Borrowing costs and real estate values in most markets have stabilized and transactions are on the rise, bolstered by institutions putting their weight of capital into an increasing number of deals. In-favor property sectors – most notably in transparent markets – saw some yield compression in 2024, though bid-ask variability is likely to persist as bond indices continue to fluctuate.
On top of this, while the risk of an economic downturn isn’t off the table, broad-based economic growth is projected; the International Monetary Fund sees the global economy growing at 3.2% in 2025, on par with 2024 levels.
These factors are contributing to a real estate market on the precipice of an improving liquidity cycle. With capital becoming more active and engaged in opportunities and borrowing costs having retreated over the past year, history suggests these scenarios have been opportune times to invest in commercial real estate markets. With that said, investors will continue to operate in a market with heightened complexity and performance will vary by location and sector even as overall transaction momentum improves.
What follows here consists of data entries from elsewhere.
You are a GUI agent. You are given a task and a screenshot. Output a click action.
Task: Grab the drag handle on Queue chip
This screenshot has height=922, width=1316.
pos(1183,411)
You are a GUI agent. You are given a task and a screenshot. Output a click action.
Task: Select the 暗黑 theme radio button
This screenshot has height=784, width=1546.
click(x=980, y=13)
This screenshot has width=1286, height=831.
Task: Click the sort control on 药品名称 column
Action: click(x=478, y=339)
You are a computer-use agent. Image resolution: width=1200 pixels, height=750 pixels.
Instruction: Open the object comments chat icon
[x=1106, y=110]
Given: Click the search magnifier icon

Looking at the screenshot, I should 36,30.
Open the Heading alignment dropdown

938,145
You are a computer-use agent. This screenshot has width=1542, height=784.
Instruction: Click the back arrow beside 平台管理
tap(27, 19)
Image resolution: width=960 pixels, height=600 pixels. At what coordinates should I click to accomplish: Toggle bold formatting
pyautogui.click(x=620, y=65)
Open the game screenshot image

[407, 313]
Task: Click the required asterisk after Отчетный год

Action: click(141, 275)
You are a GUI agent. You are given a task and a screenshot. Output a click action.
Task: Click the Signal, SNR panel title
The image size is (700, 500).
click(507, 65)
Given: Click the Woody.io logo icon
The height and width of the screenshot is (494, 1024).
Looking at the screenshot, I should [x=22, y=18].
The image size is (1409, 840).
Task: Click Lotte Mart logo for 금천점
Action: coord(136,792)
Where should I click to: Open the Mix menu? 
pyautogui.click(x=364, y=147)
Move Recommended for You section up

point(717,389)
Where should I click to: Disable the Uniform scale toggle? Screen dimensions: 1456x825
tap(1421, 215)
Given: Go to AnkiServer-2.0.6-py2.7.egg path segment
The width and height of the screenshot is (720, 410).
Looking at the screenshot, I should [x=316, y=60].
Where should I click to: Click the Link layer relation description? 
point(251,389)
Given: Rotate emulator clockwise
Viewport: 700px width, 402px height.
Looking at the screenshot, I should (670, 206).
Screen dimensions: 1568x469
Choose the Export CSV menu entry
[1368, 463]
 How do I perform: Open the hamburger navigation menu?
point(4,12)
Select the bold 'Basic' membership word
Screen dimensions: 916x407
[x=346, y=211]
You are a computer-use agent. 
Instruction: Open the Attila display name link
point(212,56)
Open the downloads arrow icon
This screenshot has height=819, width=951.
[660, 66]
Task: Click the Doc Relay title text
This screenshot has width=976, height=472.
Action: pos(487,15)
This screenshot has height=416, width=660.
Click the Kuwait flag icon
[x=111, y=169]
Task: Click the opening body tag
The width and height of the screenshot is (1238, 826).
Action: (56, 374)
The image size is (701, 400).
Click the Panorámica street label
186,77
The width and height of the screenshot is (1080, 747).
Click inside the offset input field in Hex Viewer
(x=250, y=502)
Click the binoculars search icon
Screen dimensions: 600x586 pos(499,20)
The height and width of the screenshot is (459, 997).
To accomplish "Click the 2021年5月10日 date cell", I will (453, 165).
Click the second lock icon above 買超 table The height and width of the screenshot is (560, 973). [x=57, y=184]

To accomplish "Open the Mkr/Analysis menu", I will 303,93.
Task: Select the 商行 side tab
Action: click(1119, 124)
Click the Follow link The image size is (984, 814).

However, risks remain evident and highly dynamic, not least domestic policy risk and geopolitical risk. The continued complexity and uncertainty of the policy-making environment in 2025 across economies will mean we will need to retain a close eye on the regulatory environment and its impacts.
The path ahead
It’s increasingly clear that 2025 will be a year of both growth and complexity for our industry. We’ll see investors return to the fold as real estate lending and transactional markets further improve – and crucially, for the office sector, as more companies seek additional space. All this, hopefully, in a time of positive economic growth.